** EXERCISE GOAL **
Repeat each entry. Keep every line exactly as it is.

──────── EXCERPTED DATA

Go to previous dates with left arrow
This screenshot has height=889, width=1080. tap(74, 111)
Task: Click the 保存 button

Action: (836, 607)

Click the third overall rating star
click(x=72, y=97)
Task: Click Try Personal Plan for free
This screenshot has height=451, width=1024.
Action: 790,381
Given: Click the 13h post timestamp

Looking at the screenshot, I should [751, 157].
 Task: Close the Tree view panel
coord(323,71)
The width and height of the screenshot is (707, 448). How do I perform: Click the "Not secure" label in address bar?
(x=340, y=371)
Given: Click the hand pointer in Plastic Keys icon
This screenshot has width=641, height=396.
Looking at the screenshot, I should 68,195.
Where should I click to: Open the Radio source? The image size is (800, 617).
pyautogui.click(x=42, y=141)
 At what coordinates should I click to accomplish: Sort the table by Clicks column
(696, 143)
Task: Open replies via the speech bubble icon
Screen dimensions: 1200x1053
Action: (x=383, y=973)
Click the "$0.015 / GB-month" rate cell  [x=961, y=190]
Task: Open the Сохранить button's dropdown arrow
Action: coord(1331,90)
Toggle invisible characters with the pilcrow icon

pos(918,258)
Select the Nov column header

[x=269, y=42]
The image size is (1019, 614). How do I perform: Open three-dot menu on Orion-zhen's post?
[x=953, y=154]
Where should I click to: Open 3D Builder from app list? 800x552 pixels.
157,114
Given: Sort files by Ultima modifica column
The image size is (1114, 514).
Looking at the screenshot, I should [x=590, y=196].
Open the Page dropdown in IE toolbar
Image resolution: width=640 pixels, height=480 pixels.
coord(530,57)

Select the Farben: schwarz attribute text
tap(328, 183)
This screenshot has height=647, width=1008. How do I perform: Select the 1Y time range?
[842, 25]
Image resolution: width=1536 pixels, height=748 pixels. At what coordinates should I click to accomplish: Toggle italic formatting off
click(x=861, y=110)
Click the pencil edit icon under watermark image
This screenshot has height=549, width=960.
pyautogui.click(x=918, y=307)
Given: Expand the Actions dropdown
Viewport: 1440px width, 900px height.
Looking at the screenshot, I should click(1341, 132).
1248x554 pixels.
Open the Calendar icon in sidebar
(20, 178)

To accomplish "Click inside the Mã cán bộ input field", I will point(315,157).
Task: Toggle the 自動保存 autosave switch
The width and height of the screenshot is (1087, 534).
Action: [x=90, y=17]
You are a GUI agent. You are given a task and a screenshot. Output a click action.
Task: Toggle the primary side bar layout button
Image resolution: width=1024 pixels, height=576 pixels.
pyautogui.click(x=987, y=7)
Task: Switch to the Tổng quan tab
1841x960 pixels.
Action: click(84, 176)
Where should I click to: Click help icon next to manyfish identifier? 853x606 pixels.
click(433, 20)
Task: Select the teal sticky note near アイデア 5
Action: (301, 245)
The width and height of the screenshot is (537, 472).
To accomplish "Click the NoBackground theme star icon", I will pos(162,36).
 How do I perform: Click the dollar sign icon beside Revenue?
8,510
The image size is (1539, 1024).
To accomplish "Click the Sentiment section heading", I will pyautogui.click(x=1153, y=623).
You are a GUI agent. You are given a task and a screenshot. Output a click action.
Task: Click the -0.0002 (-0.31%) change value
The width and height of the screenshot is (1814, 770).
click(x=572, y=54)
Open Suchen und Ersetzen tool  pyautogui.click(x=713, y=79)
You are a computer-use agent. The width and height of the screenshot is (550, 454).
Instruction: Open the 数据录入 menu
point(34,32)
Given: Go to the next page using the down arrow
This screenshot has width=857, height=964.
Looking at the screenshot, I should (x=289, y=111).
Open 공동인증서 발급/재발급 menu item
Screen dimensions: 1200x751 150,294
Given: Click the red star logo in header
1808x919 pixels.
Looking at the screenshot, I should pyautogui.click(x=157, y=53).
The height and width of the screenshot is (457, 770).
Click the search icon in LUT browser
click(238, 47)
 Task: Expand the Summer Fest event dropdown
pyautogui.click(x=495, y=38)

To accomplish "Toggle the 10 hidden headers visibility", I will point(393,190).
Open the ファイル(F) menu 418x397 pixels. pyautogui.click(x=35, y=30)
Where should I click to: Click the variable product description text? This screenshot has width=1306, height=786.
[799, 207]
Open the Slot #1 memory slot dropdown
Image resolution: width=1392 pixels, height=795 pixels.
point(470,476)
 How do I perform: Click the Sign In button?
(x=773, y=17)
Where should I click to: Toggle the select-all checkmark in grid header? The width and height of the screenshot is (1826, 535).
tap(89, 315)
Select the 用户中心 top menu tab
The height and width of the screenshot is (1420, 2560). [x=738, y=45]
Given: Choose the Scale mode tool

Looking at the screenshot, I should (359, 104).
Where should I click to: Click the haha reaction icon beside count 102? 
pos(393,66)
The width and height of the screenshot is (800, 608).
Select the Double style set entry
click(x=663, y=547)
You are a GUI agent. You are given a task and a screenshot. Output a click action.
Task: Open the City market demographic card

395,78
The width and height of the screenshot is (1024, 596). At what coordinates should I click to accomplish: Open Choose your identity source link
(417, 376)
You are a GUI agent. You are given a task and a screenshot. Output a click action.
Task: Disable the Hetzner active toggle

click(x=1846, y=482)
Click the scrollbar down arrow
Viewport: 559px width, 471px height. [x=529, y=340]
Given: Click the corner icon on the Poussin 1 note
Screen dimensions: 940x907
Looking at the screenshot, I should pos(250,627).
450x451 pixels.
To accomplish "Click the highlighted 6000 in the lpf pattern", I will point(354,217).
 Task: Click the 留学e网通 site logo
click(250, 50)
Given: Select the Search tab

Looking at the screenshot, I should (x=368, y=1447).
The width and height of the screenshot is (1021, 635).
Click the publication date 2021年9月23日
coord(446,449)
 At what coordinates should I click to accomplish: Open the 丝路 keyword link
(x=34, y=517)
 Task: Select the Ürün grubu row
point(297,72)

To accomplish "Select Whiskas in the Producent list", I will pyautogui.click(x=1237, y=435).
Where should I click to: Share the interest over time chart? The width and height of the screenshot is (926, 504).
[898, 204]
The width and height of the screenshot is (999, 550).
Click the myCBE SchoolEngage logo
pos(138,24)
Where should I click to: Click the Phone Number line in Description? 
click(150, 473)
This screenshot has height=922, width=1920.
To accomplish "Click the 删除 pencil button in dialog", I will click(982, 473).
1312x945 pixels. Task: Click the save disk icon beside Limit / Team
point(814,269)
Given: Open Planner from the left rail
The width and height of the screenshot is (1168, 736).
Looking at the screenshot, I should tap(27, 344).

────────────────

** RESPONSE AREA **
Go to previous dates with left arrow
This screenshot has height=889, width=1080. tap(74, 111)
Task: Click the 保存 button

Action: (836, 607)

Click the third overall rating star
click(x=72, y=97)
Task: Click Try Personal Plan for free
This screenshot has height=451, width=1024.
Action: 790,381
Given: Click the 13h post timestamp

Looking at the screenshot, I should [751, 157].
 Task: Close the Tree view panel
coord(323,71)
The width and height of the screenshot is (707, 448). How do I perform: Click the "Not secure" label in address bar?
(x=340, y=371)
Given: Click the hand pointer in Plastic Keys icon
This screenshot has width=641, height=396.
Looking at the screenshot, I should 68,195.
Where should I click to: Open the Radio source? The image size is (800, 617).
pyautogui.click(x=42, y=141)
 At what coordinates should I click to accomplish: Sort the table by Clicks column
(696, 143)
Task: Open replies via the speech bubble icon
Screen dimensions: 1200x1053
Action: (x=383, y=973)
Click the "$0.015 / GB-month" rate cell  [x=961, y=190]
Task: Open the Сохранить button's dropdown arrow
Action: coord(1331,90)
Toggle invisible characters with the pilcrow icon

pos(918,258)
Select the Nov column header

[x=269, y=42]
The image size is (1019, 614). How do I perform: Open three-dot menu on Orion-zhen's post?
[x=953, y=154]
Where should I click to: Open 3D Builder from app list? 800x552 pixels.
157,114
Given: Sort files by Ultima modifica column
The image size is (1114, 514).
Looking at the screenshot, I should [x=590, y=196].
Open the Page dropdown in IE toolbar
Image resolution: width=640 pixels, height=480 pixels.
coord(530,57)

Select the Farben: schwarz attribute text
tap(328, 183)
This screenshot has height=647, width=1008. How do I perform: Select the 1Y time range?
[842, 25]
Image resolution: width=1536 pixels, height=748 pixels. At what coordinates should I click to accomplish: Toggle italic formatting off
click(x=861, y=110)
Click the pencil edit icon under watermark image
This screenshot has height=549, width=960.
pyautogui.click(x=918, y=307)
Given: Expand the Actions dropdown
Viewport: 1440px width, 900px height.
Looking at the screenshot, I should click(1341, 132).
1248x554 pixels.
Open the Calendar icon in sidebar
(20, 178)

To accomplish "Click inside the Mã cán bộ input field", I will point(315,157).
Task: Toggle the 自動保存 autosave switch
The width and height of the screenshot is (1087, 534).
Action: [x=90, y=17]
You are a GUI agent. You are given a task and a screenshot. Output a click action.
Task: Toggle the primary side bar layout button
Image resolution: width=1024 pixels, height=576 pixels.
pyautogui.click(x=987, y=7)
Task: Switch to the Tổng quan tab
1841x960 pixels.
Action: click(84, 176)
Where should I click to: Click help icon next to manyfish identifier? 853x606 pixels.
click(433, 20)
Task: Select the teal sticky note near アイデア 5
Action: (301, 245)
The width and height of the screenshot is (537, 472).
To accomplish "Click the NoBackground theme star icon", I will pos(162,36).
 How do I perform: Click the dollar sign icon beside Revenue?
8,510
The image size is (1539, 1024).
To accomplish "Click the Sentiment section heading", I will pyautogui.click(x=1153, y=623).
You are a GUI agent. You are given a task and a screenshot. Output a click action.
Task: Click the -0.0002 (-0.31%) change value
The width and height of the screenshot is (1814, 770).
click(x=572, y=54)
Open Suchen und Ersetzen tool  pyautogui.click(x=713, y=79)
You are a computer-use agent. The width and height of the screenshot is (550, 454).
Instruction: Open the 数据录入 menu
point(34,32)
Given: Go to the next page using the down arrow
This screenshot has width=857, height=964.
Looking at the screenshot, I should (x=289, y=111).
Open 공동인증서 발급/재발급 menu item
Screen dimensions: 1200x751 150,294
Given: Click the red star logo in header
1808x919 pixels.
Looking at the screenshot, I should pyautogui.click(x=157, y=53).
The height and width of the screenshot is (457, 770).
Click the search icon in LUT browser
click(238, 47)
 Task: Expand the Summer Fest event dropdown
pyautogui.click(x=495, y=38)

To accomplish "Toggle the 10 hidden headers visibility", I will point(393,190).
Open the ファイル(F) menu 418x397 pixels. pyautogui.click(x=35, y=30)
Where should I click to: Click the variable product description text? This screenshot has width=1306, height=786.
[799, 207]
Open the Slot #1 memory slot dropdown
Image resolution: width=1392 pixels, height=795 pixels.
point(470,476)
 How do I perform: Click the Sign In button?
(x=773, y=17)
Where should I click to: Toggle the select-all checkmark in grid header? The width and height of the screenshot is (1826, 535).
tap(89, 315)
Select the 用户中心 top menu tab
The height and width of the screenshot is (1420, 2560). [x=738, y=45]
Given: Choose the Scale mode tool

Looking at the screenshot, I should (359, 104).
Where should I click to: Click the haha reaction icon beside count 102? 
pos(393,66)
The width and height of the screenshot is (800, 608).
Select the Double style set entry
click(x=663, y=547)
You are a GUI agent. You are given a task and a screenshot. Output a click action.
Task: Open the City market demographic card

395,78
The width and height of the screenshot is (1024, 596). At what coordinates should I click to accomplish: Open Choose your identity source link
(417, 376)
You are a GUI agent. You are given a task and a screenshot. Output a click action.
Task: Disable the Hetzner active toggle

click(x=1846, y=482)
Click the scrollbar down arrow
Viewport: 559px width, 471px height. [x=529, y=340]
Given: Click the corner icon on the Poussin 1 note
Screen dimensions: 940x907
Looking at the screenshot, I should pos(250,627).
450x451 pixels.
To accomplish "Click the highlighted 6000 in the lpf pattern", I will point(354,217).
 Task: Click the 留学e网通 site logo
click(250, 50)
Given: Select the Search tab

Looking at the screenshot, I should (x=368, y=1447).
The width and height of the screenshot is (1021, 635).
Click the publication date 2021年9月23日
coord(446,449)
 At what coordinates should I click to accomplish: Open the 丝路 keyword link
(x=34, y=517)
 Task: Select the Ürün grubu row
point(297,72)

To accomplish "Select Whiskas in the Producent list", I will pyautogui.click(x=1237, y=435).
Where should I click to: Share the interest over time chart? The width and height of the screenshot is (926, 504).
[898, 204]
The width and height of the screenshot is (999, 550).
Click the myCBE SchoolEngage logo
pos(138,24)
Where should I click to: Click the Phone Number line in Description? 
click(150, 473)
This screenshot has height=922, width=1920.
To accomplish "Click the 删除 pencil button in dialog", I will click(982, 473).
1312x945 pixels. Task: Click the save disk icon beside Limit / Team
point(814,269)
Given: Open Planner from the left rail
The width and height of the screenshot is (1168, 736).
Looking at the screenshot, I should tap(27, 344).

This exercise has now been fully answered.